§ **COMPITI DA SVOLGERE**:
A - Rispondi a queste domande sul testo riguardante il Battaglione IX Settembre:
(i) Chi sostituì il comandante Zardo nel marzo del '44?
(ii) Quale scritta riportava la fascia creata per il Battaglione?
(iii) Agli ordini di chi era il Gruppo Tattico destinato all'isola d'Elba il 27 ottobre?
B - Sposta di 3 ogni coordinata di clic nelle voci di dati tra la riga che contiene "Advance to next news item" e quella che contiene "click(811, 576)", estremi inclusi, aggiungendo 3 a ciascun numero. Riscrivi soltanto quelle righe, per intero e richieste comprese.

§ **TESTO DA LEGGERE**:
Nella primavera del ‘44, il Battaglione venne strutturato sul modello dei Battaglioni da sbarco, su tre compagnie (ciascuna composta da circa 100 uomini) ognuna delle quali articolata su un plotone comando e tre plotoni; completava l’unità un Gruppo Servizi Speciali agli ordini del Capitano Pellizzari. Valent sostituì il comandante Zardo nel marzo del ‘44, chiamato a reggere la Questura di Teramo. Il Tenente Grassano assunse il comando della 2a compagnia.

Armi e uniformi
Come accadde per tutte le unità dell’esercito della Repubblica Sociale Italiana, anche l’equipaggiamento del IX Settembre fu assai eterogeneo.
Inizialmente i legionari continuarono ad indossare l’uniforme in panno grigio-verde dell’ex-regio esercito, poi vennero via via utilizzate le uniformi mimetiche. Per il Battaglione venne creata un’apposita fascia modello germanico, con la scritta “BTG. IX SETTEMBRE”, bordata con stoffa tricolore, da apporre tra il primo ed il secondo bottone della giubba.
Le mostrine erano costituite dalle fiamme nere a due punte della GNR; a differenza della Guardia Nazionale Repubblicana, i militi del IX Settembre non portarono mai le doppie M o il gladio; al loro posto sui baveri restò la M rossa smaltata, già dei Battaglioni da sbarco.
Per quanto riguarda l’armamento, ai soldati vennero distribuiti moschetti Beretta 1938 e Mauser 7,60. Alle compagnie pesanti vennero consegnate mitragliatrici Breda 30, Mg42 tedesche e mortai da 45mm e 81mm. Abbastanza soddisfacente fu la motorizzazione del reparto, con numerosi automezzi e qualche autoblindo SPA.

Operazioni all’isola d’Elba
Il 17 settembre l’isola presidiata da circa 10.000 soldati italiani, era stata attaccata e conquistata dai reparti tedeschi. Il 27 ottobre un Gruppo Tattico del Battaglione IX settembre, agli ordini del Tenente Furlani, venne destinato all’isola per essere impegnato in azioni di rastrellamento.

§ **Voci di dati estratte**:
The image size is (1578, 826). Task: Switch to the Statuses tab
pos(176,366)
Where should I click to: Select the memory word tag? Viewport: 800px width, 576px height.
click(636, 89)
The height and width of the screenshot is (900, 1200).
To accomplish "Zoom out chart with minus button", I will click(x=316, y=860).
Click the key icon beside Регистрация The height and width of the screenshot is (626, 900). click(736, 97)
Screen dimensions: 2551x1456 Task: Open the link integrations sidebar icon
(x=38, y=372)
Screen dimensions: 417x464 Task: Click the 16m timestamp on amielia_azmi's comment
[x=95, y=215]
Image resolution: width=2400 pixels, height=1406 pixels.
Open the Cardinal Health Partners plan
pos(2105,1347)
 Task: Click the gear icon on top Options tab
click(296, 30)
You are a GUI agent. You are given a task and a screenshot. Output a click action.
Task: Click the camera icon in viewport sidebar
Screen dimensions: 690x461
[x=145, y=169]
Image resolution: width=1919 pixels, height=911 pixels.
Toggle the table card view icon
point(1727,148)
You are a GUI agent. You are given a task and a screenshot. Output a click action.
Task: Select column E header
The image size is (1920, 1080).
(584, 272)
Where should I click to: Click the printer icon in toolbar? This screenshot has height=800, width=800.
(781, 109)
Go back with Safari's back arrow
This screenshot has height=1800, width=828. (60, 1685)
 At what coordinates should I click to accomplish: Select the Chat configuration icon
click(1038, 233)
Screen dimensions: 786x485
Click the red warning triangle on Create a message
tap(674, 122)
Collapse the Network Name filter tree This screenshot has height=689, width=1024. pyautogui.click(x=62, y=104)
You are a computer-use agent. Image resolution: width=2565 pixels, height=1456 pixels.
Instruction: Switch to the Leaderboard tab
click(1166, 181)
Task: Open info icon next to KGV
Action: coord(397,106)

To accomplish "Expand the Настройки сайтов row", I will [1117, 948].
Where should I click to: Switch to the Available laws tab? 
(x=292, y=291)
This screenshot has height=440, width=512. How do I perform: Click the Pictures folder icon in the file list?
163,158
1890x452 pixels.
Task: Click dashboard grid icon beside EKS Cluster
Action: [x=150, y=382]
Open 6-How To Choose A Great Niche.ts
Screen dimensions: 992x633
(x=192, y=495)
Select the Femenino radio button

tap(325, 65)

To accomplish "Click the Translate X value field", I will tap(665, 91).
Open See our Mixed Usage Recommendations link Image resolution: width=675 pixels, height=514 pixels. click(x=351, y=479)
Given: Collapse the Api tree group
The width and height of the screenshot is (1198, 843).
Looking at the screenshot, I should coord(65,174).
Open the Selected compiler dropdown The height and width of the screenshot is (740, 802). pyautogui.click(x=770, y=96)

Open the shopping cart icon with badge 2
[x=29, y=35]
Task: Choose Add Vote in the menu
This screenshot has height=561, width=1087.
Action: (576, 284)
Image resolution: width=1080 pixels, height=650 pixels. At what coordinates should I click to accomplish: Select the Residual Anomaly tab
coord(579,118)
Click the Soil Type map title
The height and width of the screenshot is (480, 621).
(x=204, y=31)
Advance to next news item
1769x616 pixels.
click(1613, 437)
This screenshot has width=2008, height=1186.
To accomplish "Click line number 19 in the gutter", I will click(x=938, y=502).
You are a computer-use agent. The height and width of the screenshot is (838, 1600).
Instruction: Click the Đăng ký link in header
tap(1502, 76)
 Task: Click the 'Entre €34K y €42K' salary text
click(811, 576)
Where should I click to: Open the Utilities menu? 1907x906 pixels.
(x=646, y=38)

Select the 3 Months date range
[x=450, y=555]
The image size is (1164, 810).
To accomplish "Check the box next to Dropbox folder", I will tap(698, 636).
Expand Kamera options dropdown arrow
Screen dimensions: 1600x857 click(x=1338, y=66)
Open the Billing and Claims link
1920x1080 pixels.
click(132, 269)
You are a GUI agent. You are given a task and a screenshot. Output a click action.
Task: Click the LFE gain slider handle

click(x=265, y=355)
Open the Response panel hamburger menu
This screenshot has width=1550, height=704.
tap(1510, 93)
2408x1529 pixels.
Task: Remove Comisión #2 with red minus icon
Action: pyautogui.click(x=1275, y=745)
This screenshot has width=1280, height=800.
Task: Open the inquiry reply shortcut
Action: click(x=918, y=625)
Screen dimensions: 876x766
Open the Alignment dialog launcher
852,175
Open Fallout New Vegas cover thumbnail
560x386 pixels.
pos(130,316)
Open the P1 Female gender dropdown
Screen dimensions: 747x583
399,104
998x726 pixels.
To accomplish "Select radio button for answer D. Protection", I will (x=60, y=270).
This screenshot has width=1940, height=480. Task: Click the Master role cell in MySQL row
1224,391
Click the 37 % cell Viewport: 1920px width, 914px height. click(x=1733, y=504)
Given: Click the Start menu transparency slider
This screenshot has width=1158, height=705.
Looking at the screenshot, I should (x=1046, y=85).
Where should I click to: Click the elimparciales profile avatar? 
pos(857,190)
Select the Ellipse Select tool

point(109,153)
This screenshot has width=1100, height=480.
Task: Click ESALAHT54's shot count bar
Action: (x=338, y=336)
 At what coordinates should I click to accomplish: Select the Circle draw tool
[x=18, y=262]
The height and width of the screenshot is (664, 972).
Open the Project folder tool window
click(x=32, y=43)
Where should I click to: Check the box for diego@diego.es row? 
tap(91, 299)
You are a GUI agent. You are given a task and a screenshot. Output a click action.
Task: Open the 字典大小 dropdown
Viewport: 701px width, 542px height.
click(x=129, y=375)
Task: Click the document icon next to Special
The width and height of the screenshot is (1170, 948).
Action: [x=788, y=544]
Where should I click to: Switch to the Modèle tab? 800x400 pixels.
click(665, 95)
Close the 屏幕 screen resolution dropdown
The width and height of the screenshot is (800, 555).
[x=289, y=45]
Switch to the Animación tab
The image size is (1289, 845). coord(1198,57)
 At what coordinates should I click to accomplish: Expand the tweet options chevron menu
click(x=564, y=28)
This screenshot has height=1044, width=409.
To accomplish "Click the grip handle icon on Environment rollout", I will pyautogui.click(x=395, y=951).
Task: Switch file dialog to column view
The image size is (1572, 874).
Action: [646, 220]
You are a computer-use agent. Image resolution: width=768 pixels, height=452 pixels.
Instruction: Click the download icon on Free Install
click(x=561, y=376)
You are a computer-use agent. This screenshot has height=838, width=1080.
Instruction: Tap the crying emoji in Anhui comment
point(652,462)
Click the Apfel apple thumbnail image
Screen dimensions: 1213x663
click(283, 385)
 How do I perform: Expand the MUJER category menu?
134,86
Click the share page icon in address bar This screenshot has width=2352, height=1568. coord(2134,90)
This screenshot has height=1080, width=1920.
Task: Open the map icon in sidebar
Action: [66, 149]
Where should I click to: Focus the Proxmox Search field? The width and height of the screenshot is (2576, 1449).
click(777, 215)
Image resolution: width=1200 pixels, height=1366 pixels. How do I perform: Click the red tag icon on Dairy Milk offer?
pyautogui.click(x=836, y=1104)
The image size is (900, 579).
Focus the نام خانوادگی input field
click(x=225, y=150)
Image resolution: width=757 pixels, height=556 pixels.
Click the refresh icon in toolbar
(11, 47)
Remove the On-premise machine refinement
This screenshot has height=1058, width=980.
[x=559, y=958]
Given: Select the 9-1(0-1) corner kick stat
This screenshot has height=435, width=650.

§ **RISULTATI FINALI**:
A -
(i) Valent.
(ii) "BTG. IX SETTEMBRE".
(iii) Del Tenente Furlani.

B -
Advance to next news item
1769x616 pixels.
click(1616, 440)
This screenshot has width=2008, height=1186.
To accomplish "Click line number 19 in the gutter", I will click(x=941, y=505).
You are a computer-use agent. The height and width of the screenshot is (838, 1600).
Instruction: Click the Đăng ký link in header
tap(1505, 79)
 Task: Click the 'Entre €34K y €42K' salary text
click(814, 579)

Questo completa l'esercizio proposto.